I arrive to the Nation square. A march is planned in honor of the lost persons during the attacks.
It is freezing. Millions of heavy hearts, and dripping noses. I sit on a small hill in the middle of the roundabout,
I pick up a sign "I'm Charlie" and sit down on it. Sorry Charlie, I respect you, but I have to protect
my ass from cold. A man gives me a poster saying "I am a Jew." I imagine the situation out of context.
It would make me smile if it was not so sad.

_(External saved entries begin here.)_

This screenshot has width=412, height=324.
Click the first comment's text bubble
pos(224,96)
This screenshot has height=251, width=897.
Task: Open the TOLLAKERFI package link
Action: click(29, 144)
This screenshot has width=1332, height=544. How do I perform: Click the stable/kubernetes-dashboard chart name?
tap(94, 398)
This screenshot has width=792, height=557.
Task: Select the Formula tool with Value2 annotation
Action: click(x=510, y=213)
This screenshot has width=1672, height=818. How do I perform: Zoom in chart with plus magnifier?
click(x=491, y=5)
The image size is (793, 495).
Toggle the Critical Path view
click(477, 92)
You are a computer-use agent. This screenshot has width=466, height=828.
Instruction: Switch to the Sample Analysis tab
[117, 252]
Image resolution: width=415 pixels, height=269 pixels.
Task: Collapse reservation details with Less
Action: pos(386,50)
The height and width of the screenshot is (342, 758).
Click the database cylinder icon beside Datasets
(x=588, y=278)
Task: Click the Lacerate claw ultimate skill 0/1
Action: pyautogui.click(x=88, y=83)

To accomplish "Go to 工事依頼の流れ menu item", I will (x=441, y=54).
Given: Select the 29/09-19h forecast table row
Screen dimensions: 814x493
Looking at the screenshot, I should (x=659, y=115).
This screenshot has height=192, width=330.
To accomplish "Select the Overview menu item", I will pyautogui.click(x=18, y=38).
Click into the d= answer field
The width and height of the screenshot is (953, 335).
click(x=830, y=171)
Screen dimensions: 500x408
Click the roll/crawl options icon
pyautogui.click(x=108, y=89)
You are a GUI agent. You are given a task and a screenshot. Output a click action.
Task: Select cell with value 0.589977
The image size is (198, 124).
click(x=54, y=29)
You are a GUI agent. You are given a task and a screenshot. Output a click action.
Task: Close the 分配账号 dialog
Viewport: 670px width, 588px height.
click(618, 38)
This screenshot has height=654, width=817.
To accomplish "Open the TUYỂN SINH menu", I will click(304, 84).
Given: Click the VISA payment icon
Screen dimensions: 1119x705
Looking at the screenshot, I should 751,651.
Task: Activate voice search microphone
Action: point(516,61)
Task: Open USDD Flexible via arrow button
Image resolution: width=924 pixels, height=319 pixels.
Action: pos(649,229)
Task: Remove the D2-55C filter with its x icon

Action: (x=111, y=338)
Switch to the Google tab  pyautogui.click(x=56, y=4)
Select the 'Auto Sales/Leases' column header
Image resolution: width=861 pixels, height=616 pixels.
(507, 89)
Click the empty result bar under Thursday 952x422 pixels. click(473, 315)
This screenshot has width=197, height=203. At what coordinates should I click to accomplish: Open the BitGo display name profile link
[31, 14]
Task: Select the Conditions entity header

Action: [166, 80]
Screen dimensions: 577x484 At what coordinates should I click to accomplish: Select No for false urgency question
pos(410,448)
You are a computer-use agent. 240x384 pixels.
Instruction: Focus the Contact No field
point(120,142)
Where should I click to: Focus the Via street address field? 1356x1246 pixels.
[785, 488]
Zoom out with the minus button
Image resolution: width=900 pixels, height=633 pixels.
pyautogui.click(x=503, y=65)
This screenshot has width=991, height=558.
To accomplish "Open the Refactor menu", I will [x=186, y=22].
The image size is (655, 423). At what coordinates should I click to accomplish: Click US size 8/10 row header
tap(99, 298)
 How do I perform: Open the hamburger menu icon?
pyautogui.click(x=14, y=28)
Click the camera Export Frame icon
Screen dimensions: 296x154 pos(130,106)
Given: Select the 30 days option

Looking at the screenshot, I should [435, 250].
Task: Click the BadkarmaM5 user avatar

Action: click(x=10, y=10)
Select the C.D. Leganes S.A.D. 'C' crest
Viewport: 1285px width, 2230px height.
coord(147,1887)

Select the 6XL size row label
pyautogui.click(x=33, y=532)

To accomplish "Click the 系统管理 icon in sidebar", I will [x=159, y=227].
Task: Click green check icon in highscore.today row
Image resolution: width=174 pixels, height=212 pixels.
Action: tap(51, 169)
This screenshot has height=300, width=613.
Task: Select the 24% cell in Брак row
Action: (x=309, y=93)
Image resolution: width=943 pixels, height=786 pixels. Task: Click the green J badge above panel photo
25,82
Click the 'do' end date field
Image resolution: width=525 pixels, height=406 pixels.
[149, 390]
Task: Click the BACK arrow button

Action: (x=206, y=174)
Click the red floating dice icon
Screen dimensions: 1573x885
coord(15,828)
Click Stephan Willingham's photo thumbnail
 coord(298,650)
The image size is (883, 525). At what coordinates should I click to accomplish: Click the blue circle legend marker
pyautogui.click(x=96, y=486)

Cecilia sat next to me. She is 83 years old. She said "It's the third time I come here. Always when there is war:
after world war II, then May ‘68 and today.
" She is well equipped against the cold. She is patient and calm.
No doubt, she is a war veterant.

A man takes a picture of the group of journalists. Feel the loop.

Shit, it starts to rain.

Three hours I'm here. The people become dense, the motivated ones climb on the statue.
They shout slogan breaking the noise, some look drunk. I do not like this chanting.
For me, the time is still to meditate, not revendicate. But we are different, and we must deal
with the plurality of emotions. This is the messageof this eclectic procession.
 

Some lonely people, deprived of phone connexion, are looking for their friends.
Solitude in the crowd. Together OK, but with friends, if possible.

That's it, the frozen crowd reaches Nation.
We do not know where to look, we applaud without knowing what is happening,
we feel the wave of rumbling.

No matter the heads of the state, political parties, medias and analyses off specialists.
What brought us here is an ancient instinct, a human impulse.

For the appropriation of the symbole, we will see tomorrow.